Copy out all of the data below word for word, leaving out the pictures.
╭─ DATA SHOWN
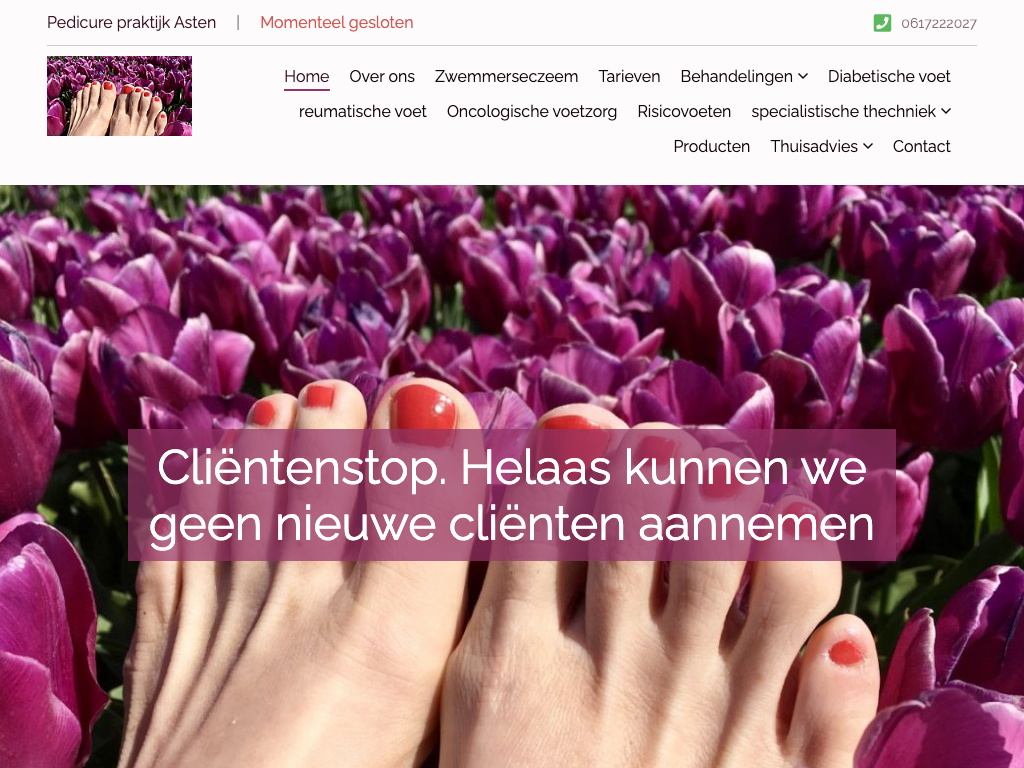The height and width of the screenshot is (768, 1024).
Task: Visit the Contact page
Action: pos(921,146)
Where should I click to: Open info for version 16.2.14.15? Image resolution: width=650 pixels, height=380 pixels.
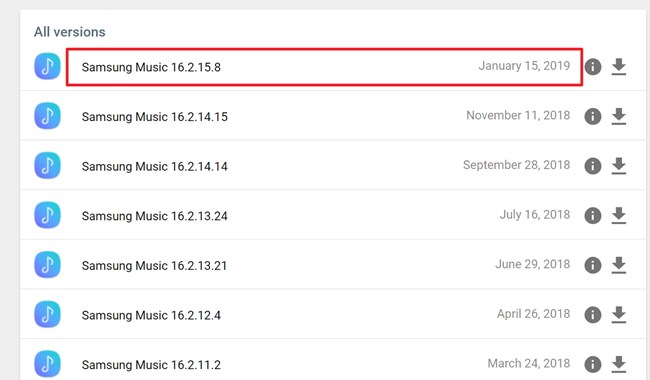(x=593, y=116)
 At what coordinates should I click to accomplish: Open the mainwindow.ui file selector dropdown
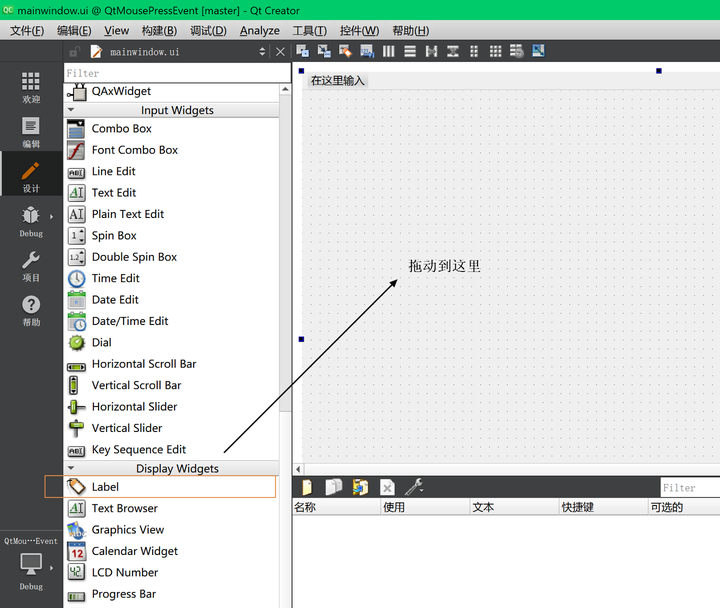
╰─
TASK RESPONSE:
The height and width of the screenshot is (768, 1024).
Task: Visit the Contact page
Action: pos(921,146)
Where should I click to: Open info for version 16.2.14.15? Image resolution: width=650 pixels, height=380 pixels.
(x=593, y=116)
 At what coordinates should I click to accomplish: Open the mainwindow.ui file selector dropdown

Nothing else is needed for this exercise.